● Task directions
Please repeat the lines below exactly. Begin with the line containing "You are a GUI" and go on through the line containing "Click the Siri app icon".

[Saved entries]
Segment Open
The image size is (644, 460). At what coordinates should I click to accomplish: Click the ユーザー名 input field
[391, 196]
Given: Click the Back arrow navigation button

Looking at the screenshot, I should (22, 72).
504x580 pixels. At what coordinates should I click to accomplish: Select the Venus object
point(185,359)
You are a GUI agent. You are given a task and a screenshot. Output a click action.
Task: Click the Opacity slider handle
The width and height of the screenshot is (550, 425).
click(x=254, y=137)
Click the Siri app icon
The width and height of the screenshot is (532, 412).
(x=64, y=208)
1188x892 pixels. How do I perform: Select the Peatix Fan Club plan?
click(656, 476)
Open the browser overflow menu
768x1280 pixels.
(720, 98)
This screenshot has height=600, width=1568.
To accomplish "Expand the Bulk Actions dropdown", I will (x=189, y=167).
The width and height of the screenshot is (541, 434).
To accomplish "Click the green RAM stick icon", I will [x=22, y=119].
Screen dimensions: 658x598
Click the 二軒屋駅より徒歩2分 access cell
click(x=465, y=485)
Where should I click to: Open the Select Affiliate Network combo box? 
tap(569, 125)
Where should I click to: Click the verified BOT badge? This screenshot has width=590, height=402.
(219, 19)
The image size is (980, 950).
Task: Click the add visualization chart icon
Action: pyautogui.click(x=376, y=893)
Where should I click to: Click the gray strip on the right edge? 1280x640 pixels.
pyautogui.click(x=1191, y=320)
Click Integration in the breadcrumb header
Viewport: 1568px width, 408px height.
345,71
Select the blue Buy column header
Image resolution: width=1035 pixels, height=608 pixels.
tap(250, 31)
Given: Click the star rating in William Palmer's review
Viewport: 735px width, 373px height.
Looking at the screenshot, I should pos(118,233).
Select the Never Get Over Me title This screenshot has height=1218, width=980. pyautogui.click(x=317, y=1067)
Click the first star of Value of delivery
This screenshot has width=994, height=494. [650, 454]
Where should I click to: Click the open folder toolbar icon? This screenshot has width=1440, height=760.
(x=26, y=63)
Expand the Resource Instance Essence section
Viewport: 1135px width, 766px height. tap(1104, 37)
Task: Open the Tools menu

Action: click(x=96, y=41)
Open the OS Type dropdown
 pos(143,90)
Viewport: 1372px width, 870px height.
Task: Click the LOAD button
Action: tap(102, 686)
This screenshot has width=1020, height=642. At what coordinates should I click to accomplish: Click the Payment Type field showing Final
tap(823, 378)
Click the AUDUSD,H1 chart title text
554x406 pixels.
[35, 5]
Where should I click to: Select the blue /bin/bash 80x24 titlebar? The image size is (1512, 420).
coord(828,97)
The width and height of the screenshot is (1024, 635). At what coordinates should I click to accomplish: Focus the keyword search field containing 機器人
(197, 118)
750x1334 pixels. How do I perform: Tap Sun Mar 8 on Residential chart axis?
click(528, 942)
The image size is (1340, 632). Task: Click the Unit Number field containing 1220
Segment Closed
● Expected answer
You are a GUI agent. You are given a task and a screenshot. Output a click action.
Task: Click the Opacity slider handle
The width and height of the screenshot is (550, 425).
click(x=254, y=137)
Click the Siri app icon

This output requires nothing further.